Avec Cet obscur objet du désir, Luis Buñuel partait sur un chef-d'oeuvre qui condensait son style surréaliste et ses obsessions pour les contrariétés amoureuses et la bourgeoisie. Traités sur un mode grotesque, les attentats qui occupent l'arrière-plan du film amènent un quelque chose d'alarmant et d'abscons, comme si tout allait exploser de façon ridicule et sans qu'on y comprenne rien. Buñuel, à travers ses personnages, considère ces troubles de loin, leur importance étant de loin dépassée par l'obsession charnelle du personnage de Fernando Rey, qui désire follement une femme qui se refuse à lui.
Ainsi, le film s'inscrit dans une veine presque maladive peaufinée par des décors qui se font écho (parcs, appartements bourgeois et grilles sont omniprésents) , traçant un tableau mental, comme celui d'un paysage inextricable. Concernant le travail d'ambiance, j'ai beaucoup pensé à Sueurs Froides et sa ville qui répondait directement à l'état psychologique de son personnage, sans jamais que celui-ci ne manifeste la conscience de sa situation alors que tout l'environnement semblait la lui crier. Dans son développement et le grotesque de son histoire, ce film testamentaire me rappelle également L'Eternel Mari de Dostoïevski, où les personnages semblaient là aussi les jouets ridicules d'un destin qu'ils embrassaient à la fois en tant que coupables et victimes.
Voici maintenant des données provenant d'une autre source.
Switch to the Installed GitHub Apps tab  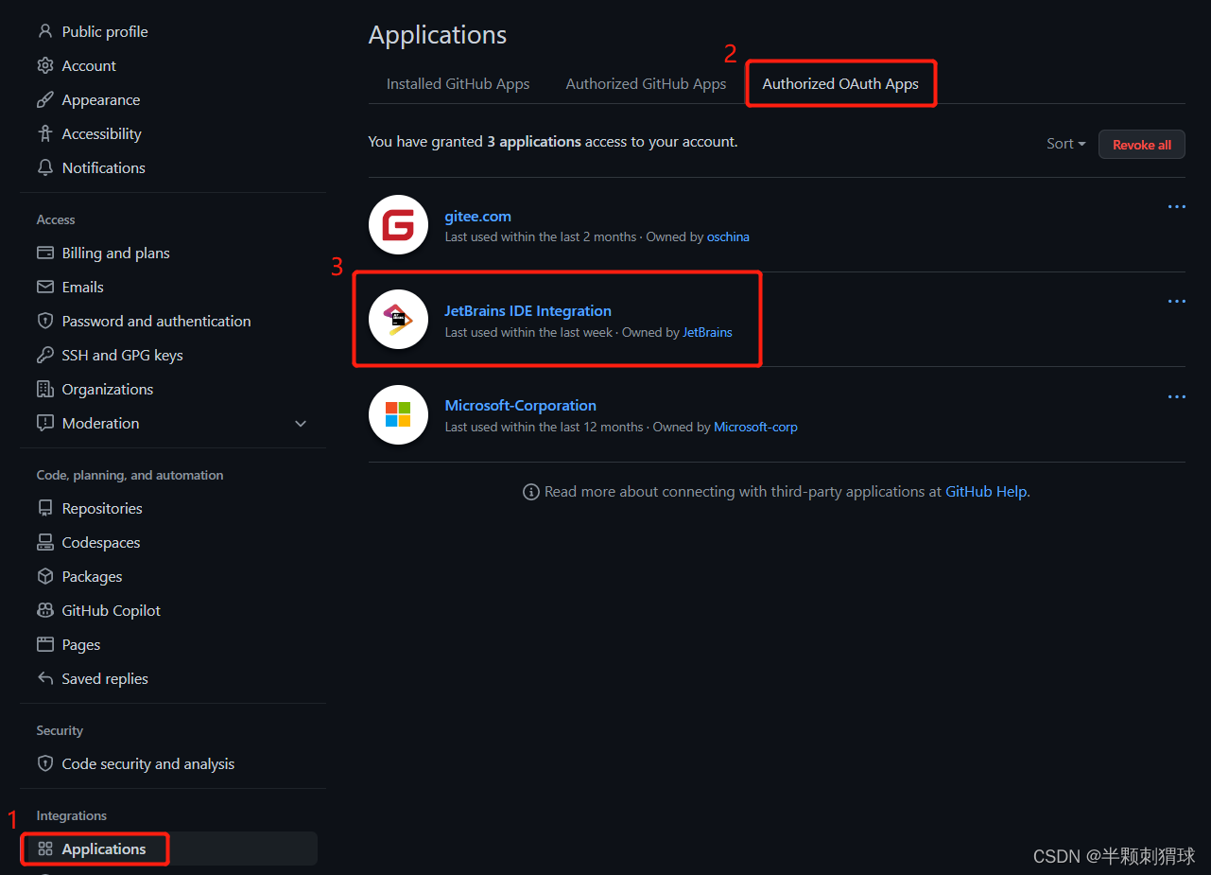coord(458,83)
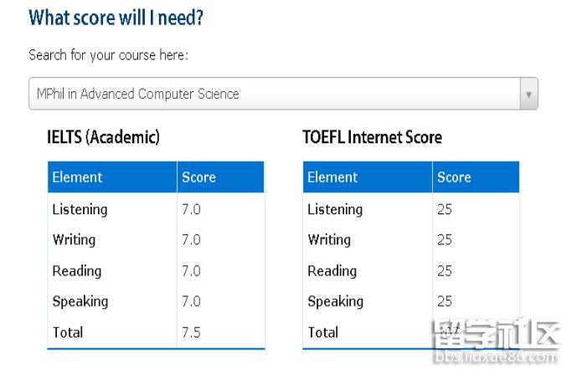Click the IELTS Score column header
Viewport: 572px width, 375px height.
[198, 177]
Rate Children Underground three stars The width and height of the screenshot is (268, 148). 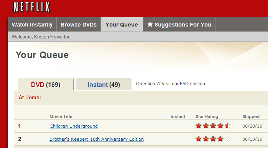tap(213, 126)
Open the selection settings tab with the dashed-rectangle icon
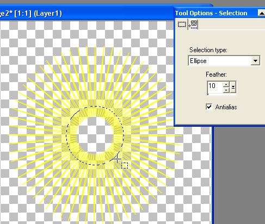The height and width of the screenshot is (224, 265). [x=182, y=24]
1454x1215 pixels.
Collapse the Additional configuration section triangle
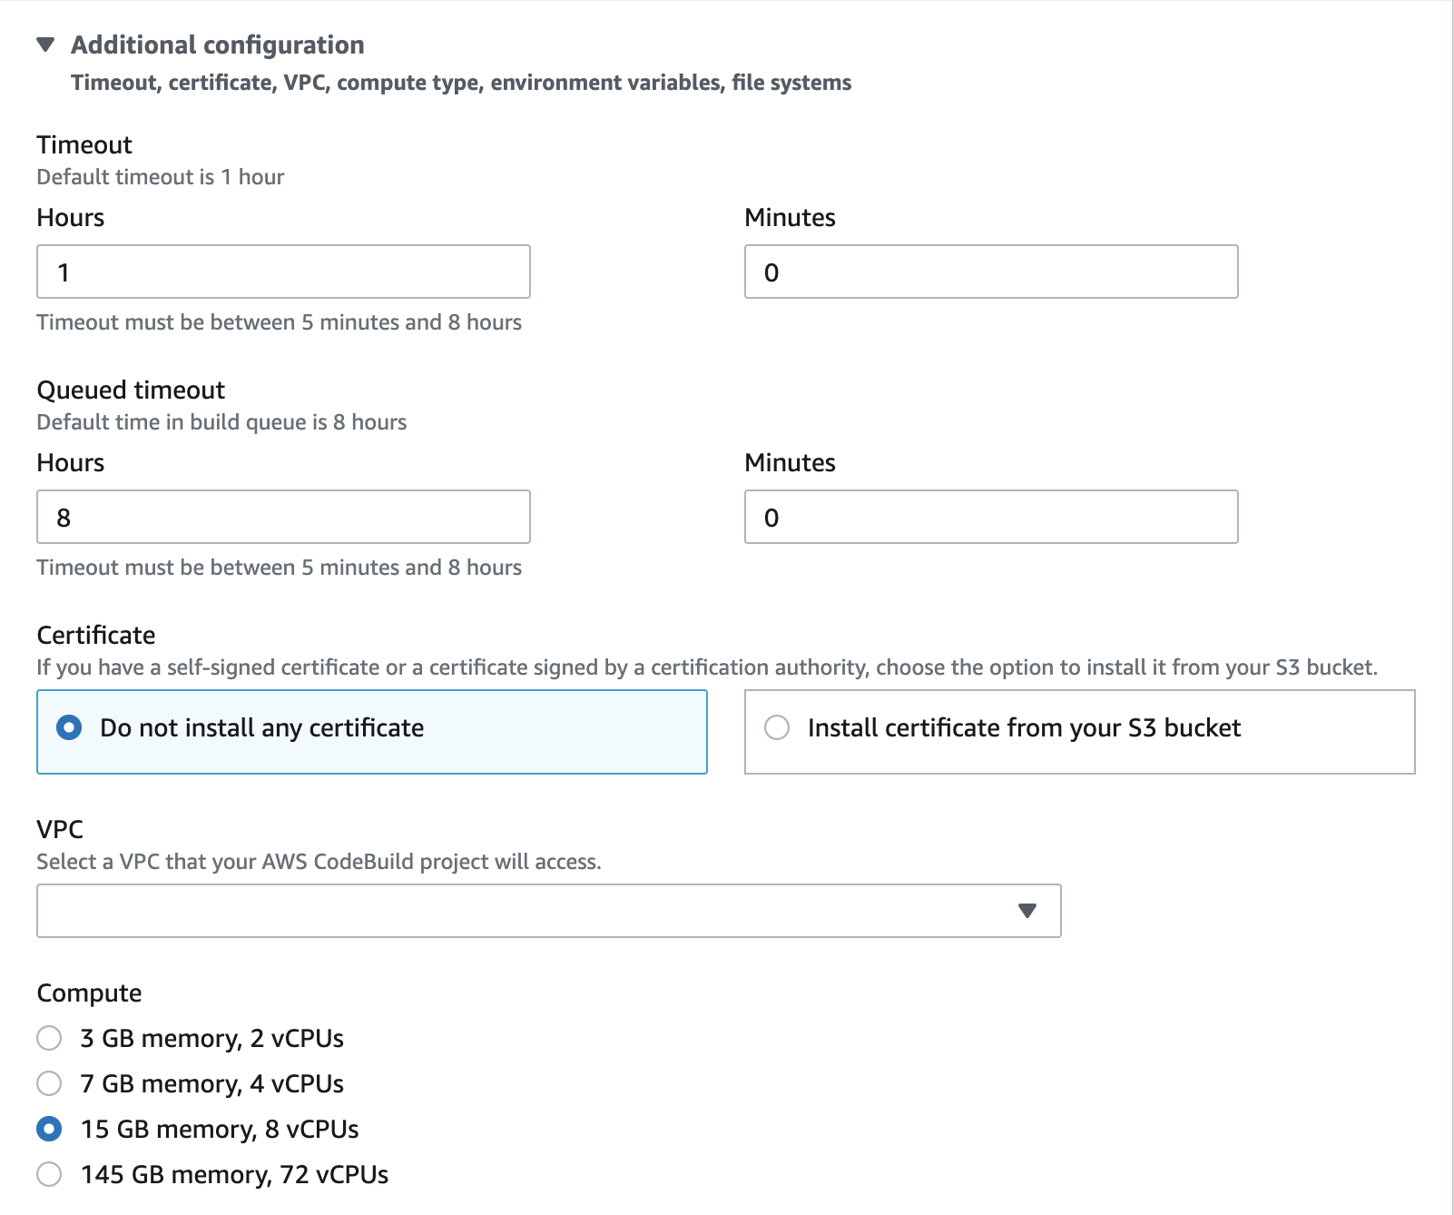pyautogui.click(x=45, y=44)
C'est d'ailleurs ce genre de sensation souterraine que semble tenter de faire passer Buñuel, de façon bien plus riche que s'il débitait une thèse. Le désir, d'ailleurs, est considéré sous tous ses angles, pour finir par dépasser même l'objet qui le motivait et exister a priori, comme un élan humain dont la source est intarissable. Cette nature inévitable d'un désir dont on ne sait plus quoi faire, dont il faudrait presque se purger en le projetant quelque part, est en grande partie amenée par l'idée géniale de faire jouer un même rôle à deux actrices différentes. Jamais utilisé pour appuyer une schizophrénie du désir entre pulsion charnelle et amour spirituel puisque les deux actrices jouent le même comportement (toutes deux se montrent tour à tour offertes et inaccessibles), le procédé concourt simplement à troubler en désacralisant la femme désirée et en faisant remonter le désir au sujet qui l'éprouve, qui continue pourtant de demeurer aveugle en croyant de façon grotesque que tout repose sur une femme et que tout se résoudra en la possédant.
Mais en réalité, impossible d'agir d'une quelconque manière sur ces traits complètement inséparables de notre nature. On le comprend de façon simple, par le personnage du psychiatre, condamné à débiter des banalités même s'il comprend ce qui se passe : on peut bien analyser le désir et prendre conscience de sa nature véritable, cela ne permet en rien de s'y soustraire et d'y échapper. Profond, cohérent et très personnel, ce testament est un grand film, qui parle de l'Homme avec la sagesse usée d'un artiste arrivé au bout de ce qu'il avait à offrir, et préférait renoncer à son art (la scène de l'explosion finale signe la victoire nécessaire du désir et des impulsions humaines sur toute forme de recul) pour s'abandonner, le temps qu'il lui restait à vivre. Un chef-d'oeuvre.